This has always been my principal objection to CEV. I strongly suspect that were it implemented, it would want the death of a lot of my friends, and quite possibly me, too.
Why do we need a single CEV value system? A FAI can calculate as many value systems as it needs and keep incompatible humans separate. Group size is just another parameter to optimize. Religious fundamentalists can live in their own simulated universe, liberals in another.
What if space travel turns out to be impossible, and the superintelligence has to allocate the limited computational resources of the solar system?
Upvoting back to zero because I think this is an important question to address.

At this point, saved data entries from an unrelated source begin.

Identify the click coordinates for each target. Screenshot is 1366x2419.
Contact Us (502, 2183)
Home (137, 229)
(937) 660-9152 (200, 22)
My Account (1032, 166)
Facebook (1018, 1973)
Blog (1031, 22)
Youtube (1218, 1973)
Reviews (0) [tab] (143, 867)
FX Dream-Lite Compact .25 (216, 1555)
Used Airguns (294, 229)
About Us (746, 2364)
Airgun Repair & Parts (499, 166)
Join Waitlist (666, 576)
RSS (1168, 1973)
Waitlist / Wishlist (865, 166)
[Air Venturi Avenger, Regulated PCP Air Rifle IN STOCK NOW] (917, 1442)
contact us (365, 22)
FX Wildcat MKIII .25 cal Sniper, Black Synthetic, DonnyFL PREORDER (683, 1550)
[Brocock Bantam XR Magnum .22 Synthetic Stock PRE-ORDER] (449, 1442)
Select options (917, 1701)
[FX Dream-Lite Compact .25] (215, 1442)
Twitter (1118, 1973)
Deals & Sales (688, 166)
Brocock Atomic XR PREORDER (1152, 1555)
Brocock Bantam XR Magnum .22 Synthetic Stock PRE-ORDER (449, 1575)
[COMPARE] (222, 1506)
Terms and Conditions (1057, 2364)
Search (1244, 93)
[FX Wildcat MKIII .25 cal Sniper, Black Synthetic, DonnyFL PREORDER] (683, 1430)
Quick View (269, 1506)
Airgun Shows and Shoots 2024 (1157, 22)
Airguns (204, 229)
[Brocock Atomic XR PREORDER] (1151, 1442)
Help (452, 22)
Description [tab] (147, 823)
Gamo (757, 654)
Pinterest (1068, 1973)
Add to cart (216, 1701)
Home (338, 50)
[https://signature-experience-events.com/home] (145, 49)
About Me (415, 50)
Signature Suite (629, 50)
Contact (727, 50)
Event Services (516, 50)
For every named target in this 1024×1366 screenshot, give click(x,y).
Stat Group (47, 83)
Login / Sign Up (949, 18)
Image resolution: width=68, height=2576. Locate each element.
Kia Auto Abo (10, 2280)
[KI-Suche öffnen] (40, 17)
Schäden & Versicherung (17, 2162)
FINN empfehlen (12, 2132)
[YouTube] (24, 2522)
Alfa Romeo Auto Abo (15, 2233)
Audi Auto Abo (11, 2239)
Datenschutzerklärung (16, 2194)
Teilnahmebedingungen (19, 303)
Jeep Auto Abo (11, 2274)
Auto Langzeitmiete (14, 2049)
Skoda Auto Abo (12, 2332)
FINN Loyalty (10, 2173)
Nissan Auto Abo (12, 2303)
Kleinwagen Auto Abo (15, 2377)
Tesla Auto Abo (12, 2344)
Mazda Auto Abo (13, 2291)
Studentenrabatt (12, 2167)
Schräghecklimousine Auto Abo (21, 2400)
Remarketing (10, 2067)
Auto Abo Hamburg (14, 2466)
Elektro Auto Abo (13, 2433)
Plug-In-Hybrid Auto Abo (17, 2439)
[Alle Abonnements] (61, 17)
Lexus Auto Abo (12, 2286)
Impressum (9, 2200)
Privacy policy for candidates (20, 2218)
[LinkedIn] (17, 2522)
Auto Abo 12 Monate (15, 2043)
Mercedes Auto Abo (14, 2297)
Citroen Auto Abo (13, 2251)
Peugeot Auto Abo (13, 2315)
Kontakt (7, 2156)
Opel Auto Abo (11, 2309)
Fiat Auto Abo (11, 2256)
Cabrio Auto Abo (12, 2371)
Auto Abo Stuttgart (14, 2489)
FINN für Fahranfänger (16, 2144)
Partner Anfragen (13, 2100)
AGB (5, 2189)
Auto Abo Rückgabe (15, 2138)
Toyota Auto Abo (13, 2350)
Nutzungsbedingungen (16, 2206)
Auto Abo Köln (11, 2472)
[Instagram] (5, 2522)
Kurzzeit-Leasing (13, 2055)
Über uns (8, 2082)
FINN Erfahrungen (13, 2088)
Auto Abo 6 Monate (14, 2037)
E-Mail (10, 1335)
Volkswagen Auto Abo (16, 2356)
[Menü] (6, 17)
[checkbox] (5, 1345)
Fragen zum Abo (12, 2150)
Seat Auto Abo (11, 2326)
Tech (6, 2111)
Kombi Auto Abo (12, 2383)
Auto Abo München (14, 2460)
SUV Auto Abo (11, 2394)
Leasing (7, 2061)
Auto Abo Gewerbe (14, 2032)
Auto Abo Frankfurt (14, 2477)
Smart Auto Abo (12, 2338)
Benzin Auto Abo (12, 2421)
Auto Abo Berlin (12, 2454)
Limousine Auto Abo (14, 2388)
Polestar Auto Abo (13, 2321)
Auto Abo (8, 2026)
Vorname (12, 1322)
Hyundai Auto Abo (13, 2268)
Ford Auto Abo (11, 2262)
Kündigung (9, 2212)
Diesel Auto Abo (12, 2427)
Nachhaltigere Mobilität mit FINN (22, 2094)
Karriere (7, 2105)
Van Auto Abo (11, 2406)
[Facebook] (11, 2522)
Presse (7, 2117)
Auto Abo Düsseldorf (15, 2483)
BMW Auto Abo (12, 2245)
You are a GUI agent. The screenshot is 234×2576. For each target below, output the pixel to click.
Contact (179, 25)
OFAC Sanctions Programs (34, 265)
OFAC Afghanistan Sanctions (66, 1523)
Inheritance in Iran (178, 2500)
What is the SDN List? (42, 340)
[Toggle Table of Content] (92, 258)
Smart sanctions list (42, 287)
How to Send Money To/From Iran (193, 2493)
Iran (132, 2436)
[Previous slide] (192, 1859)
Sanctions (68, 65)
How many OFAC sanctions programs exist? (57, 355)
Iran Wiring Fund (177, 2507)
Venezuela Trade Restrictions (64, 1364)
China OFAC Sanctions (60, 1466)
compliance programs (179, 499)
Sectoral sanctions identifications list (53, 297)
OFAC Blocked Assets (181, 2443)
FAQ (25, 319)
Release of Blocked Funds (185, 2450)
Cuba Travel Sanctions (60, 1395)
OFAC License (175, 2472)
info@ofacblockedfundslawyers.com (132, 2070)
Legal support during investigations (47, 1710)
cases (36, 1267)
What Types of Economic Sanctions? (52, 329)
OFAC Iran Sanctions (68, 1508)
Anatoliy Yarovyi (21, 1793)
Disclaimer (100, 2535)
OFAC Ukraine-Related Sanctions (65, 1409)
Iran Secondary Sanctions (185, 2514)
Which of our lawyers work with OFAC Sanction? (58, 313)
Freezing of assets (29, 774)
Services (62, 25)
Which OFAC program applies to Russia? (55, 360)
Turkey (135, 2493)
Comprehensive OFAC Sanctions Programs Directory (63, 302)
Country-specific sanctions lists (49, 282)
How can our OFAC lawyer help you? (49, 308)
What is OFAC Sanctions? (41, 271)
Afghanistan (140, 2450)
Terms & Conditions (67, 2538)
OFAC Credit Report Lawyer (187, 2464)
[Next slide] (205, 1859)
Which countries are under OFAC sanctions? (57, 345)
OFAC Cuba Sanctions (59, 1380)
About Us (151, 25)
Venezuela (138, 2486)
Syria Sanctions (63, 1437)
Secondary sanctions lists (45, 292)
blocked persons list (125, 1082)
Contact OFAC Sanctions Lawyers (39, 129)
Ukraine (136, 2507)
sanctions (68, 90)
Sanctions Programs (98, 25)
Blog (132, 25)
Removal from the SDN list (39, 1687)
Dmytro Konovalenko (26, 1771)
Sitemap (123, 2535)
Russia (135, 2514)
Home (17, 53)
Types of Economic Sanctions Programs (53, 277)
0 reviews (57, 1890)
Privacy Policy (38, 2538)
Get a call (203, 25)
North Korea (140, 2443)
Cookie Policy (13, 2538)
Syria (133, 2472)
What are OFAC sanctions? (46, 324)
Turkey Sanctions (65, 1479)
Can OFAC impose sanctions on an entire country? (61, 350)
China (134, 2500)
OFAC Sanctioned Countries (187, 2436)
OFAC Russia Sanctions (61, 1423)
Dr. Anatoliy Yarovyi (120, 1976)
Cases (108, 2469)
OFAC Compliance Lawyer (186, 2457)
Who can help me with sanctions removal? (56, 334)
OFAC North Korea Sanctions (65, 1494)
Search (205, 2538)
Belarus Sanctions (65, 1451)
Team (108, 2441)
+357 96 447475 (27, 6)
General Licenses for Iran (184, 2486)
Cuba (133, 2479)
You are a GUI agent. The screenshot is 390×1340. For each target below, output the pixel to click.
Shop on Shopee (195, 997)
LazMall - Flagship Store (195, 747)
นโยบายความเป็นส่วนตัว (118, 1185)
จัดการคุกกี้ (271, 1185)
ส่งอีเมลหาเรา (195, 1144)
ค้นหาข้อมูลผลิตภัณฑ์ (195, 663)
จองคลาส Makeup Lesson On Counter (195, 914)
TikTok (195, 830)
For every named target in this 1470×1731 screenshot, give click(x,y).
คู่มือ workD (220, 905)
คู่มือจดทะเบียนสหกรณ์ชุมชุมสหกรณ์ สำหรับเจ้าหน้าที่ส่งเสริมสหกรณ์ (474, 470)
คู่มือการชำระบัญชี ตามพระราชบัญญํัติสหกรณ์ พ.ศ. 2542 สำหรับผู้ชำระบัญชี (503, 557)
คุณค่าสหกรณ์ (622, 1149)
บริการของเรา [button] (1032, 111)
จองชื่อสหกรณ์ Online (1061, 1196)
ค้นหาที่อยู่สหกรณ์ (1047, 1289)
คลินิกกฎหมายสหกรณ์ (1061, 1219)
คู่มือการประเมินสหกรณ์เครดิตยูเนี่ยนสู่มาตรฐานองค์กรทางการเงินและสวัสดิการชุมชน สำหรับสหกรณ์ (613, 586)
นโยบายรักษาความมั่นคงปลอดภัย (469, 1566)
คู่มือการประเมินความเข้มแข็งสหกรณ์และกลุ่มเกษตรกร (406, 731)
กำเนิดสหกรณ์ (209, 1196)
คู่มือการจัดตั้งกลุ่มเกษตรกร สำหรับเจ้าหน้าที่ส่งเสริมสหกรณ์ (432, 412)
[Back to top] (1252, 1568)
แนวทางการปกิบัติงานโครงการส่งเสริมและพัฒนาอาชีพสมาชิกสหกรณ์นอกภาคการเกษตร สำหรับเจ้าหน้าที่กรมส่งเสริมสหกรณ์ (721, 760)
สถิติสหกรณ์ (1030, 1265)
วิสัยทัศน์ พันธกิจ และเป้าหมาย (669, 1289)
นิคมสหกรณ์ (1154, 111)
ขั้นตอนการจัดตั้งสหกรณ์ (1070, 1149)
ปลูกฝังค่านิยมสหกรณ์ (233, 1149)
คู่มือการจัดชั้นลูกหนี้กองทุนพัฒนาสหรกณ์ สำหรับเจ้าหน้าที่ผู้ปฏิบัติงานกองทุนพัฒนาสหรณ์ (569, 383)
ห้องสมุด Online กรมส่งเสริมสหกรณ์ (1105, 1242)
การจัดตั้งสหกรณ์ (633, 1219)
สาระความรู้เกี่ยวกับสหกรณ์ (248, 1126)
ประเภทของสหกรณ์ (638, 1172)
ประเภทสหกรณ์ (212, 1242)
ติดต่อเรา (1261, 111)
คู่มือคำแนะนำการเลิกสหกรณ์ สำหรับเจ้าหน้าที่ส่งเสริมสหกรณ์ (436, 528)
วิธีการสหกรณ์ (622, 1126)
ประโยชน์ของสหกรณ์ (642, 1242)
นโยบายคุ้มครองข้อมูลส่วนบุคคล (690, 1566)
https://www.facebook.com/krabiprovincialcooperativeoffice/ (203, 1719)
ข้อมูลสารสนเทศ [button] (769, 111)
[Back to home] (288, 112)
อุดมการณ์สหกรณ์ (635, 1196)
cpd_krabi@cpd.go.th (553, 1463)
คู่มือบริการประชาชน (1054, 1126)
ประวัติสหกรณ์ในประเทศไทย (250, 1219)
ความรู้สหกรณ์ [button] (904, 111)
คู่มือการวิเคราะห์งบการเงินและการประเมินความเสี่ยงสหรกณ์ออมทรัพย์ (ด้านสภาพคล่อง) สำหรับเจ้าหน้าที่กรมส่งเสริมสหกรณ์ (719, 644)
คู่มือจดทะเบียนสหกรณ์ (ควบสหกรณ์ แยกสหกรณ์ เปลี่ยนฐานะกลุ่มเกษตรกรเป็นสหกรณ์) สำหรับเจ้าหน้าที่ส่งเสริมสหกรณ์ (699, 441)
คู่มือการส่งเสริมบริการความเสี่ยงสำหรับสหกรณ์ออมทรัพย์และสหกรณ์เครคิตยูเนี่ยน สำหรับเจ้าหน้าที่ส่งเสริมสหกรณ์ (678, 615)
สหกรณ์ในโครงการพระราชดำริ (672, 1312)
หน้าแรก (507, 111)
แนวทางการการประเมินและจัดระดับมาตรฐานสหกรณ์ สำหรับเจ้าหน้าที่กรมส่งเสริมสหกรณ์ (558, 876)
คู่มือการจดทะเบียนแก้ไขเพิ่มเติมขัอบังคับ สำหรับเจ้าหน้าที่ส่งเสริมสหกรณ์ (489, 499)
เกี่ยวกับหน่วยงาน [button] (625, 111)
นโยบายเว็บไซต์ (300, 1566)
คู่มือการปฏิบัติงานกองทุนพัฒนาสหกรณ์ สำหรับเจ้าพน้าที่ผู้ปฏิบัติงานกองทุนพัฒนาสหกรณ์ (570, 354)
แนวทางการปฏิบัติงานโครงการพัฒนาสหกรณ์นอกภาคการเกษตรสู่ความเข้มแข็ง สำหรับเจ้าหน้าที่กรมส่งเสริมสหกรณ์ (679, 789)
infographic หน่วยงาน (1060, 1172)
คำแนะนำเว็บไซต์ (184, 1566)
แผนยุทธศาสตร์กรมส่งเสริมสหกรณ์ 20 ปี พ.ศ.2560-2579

If I prefer that people not be tortured, and that's more important to me than anything else, then I ought not prefer a system that puts all the torturers in their own part of the world where I don't have to interact with them over a system that prevents them from torturing.
More generally, this strategy only works if there's nothing I prefer/antiprefer exist, but merely things that I prefer/antiprefer to be aware of.
It's a potential outcome, I suppose, in that
is a conceivable extrapolation from a starting point where you antiprefer something's existence (in the extreme, with MWI you may not have much say what does/doesn't exist, just how much of it in which branches).
It's also possible that you hold both preferences (prefer X not exist, prefer not to be aware of X) and the existence preference gets dropped for being incompatible with other values held by other people while the awareness preference does not.
The child molester cluster (where they grow child simply to molest them, then kill them) doesn't bother you, even if you never interact with it?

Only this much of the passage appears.